Collapsing on some grass nearby to catch our breath, we re-evaluated our situation. We were both wiped out, and now our route home was a superhighway so we needed to figure out how to get home. We tried to follow the route of the road we had come on, but the frontage roads sort of meandered in and out of neighborhoods, through shopping areas, and across very un-bike friendly areas. It took us over an hour and a half to make it back to the El Poblano neighborhood where we were staying, and on the way we found ourselves on more that one occasion in places where we should NOT have been. It was actually kind of scary to me, and I don’t scare that easily. 6,000′ of elevation has had both of us wheezing and struggling, which didn’t make me feel any better about being in some rough parts of Medellin. Clearly, our acclimatization from our Denver days has worn off.
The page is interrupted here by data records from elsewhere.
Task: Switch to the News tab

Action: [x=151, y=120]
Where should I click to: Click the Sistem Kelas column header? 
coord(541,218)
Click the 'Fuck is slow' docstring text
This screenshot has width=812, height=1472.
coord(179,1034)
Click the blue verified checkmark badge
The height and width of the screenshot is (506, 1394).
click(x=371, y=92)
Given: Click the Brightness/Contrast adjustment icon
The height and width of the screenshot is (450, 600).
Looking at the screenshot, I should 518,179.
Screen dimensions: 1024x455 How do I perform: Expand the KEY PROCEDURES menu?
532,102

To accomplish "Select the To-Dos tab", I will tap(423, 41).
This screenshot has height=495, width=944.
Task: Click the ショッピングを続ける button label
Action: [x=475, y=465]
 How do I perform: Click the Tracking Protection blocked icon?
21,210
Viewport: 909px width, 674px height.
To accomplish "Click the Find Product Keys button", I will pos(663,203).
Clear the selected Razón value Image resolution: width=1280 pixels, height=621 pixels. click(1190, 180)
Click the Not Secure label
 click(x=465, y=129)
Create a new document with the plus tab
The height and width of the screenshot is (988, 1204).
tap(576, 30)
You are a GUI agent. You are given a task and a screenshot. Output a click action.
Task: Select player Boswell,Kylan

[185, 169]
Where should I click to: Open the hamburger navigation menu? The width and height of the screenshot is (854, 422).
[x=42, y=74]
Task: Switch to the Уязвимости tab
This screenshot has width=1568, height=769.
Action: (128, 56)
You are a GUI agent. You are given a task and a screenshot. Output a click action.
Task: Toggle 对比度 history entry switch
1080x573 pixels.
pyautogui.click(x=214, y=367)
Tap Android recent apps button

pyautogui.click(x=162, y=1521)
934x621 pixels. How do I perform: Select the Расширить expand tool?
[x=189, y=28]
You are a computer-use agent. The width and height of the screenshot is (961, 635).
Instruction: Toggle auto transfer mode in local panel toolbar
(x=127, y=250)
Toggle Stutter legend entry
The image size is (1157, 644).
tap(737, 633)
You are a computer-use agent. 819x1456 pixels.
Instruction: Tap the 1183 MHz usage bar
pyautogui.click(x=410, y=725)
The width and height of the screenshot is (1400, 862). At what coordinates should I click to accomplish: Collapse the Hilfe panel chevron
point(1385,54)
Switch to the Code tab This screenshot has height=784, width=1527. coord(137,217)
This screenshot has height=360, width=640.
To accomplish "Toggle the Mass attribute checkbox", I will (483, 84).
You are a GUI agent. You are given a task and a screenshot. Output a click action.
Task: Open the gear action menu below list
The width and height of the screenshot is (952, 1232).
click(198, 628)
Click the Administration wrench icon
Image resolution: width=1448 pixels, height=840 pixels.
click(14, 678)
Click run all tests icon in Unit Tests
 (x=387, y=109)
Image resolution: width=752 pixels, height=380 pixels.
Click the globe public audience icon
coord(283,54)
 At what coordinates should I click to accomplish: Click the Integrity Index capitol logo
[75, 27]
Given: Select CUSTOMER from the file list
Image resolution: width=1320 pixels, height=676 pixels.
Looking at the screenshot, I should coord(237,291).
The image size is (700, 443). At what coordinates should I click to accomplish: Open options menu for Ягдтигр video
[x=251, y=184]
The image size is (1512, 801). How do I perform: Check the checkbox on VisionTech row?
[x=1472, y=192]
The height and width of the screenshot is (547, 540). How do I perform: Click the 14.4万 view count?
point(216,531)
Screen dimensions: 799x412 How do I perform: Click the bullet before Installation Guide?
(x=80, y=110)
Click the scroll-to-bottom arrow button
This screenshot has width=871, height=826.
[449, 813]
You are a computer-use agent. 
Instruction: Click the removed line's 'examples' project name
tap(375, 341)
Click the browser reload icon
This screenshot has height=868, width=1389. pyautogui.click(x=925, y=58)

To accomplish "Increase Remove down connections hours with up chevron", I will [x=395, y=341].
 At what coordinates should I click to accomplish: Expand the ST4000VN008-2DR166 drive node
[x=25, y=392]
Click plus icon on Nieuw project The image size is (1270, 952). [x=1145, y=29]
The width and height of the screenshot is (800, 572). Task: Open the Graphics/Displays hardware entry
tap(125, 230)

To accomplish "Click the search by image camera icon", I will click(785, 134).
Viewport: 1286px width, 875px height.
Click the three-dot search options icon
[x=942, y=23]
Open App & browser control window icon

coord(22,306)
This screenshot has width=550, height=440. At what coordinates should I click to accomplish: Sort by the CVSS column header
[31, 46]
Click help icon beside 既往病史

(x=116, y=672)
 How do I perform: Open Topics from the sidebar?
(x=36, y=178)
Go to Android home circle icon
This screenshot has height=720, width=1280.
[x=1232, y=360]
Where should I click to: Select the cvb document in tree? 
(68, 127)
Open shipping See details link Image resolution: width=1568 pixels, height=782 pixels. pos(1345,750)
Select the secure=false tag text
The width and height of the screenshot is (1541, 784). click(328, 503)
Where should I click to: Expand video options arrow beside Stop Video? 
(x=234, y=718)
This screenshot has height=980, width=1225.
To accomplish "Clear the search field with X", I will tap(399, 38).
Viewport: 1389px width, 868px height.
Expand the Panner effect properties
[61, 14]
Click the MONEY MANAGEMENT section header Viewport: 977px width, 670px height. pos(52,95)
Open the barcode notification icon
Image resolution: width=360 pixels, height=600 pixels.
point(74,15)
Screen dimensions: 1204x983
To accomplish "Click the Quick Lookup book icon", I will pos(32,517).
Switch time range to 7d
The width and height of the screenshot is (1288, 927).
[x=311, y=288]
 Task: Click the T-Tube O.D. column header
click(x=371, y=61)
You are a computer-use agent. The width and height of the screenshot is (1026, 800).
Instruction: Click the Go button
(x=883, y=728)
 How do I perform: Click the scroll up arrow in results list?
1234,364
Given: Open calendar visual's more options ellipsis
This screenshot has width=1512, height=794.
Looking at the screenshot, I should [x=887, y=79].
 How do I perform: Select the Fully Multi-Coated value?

Anyway, we ended the night watching some good old American football, in an Irish Bar, in Colombia. Odd, right? We even started up a conversation with another couple there, and (crazy small world) the guy had graduated from UVA in the same December grad class as Rick. Together, we gave aguardiente (Colombian brandy that tastes like black licorice) a fair go, and decided shortly thereafter that we had made enough of our night so we headed home a bit early. We came home, nursed our sick bodies, and we have continued to do that through today.
Sharing sickness in a foreign place is certainly never comfortable, but together we have been making it a bit more manageable. I packed all sorts of meds and have been able to keep us well-tended to. He has made sure I get enough sleep (which I often don’t) and we both keep each other’s wellness in mind as we plan our activities. Though it is a bit of a downer to not feel like ourselves, there is certainly nothing that brings people closer than jointly commiserating over unfortunate maladies. And, honesty, we found the perfect place to be sick. Our current hostel is quiet, with peaceful lounge areas and gardens, we have a giant room with a king size bed, floor to ceiling windows, our own bathroom, and a walk in closet area! (Gran Hostel Medellin in El Poblano) Tonight we hope to cook dinner in (our first in weeks!) before taking off to check out some areas outside Medellin including Gautape, and the coffee-growing haciendas around Manizales. We will keep writing as we go!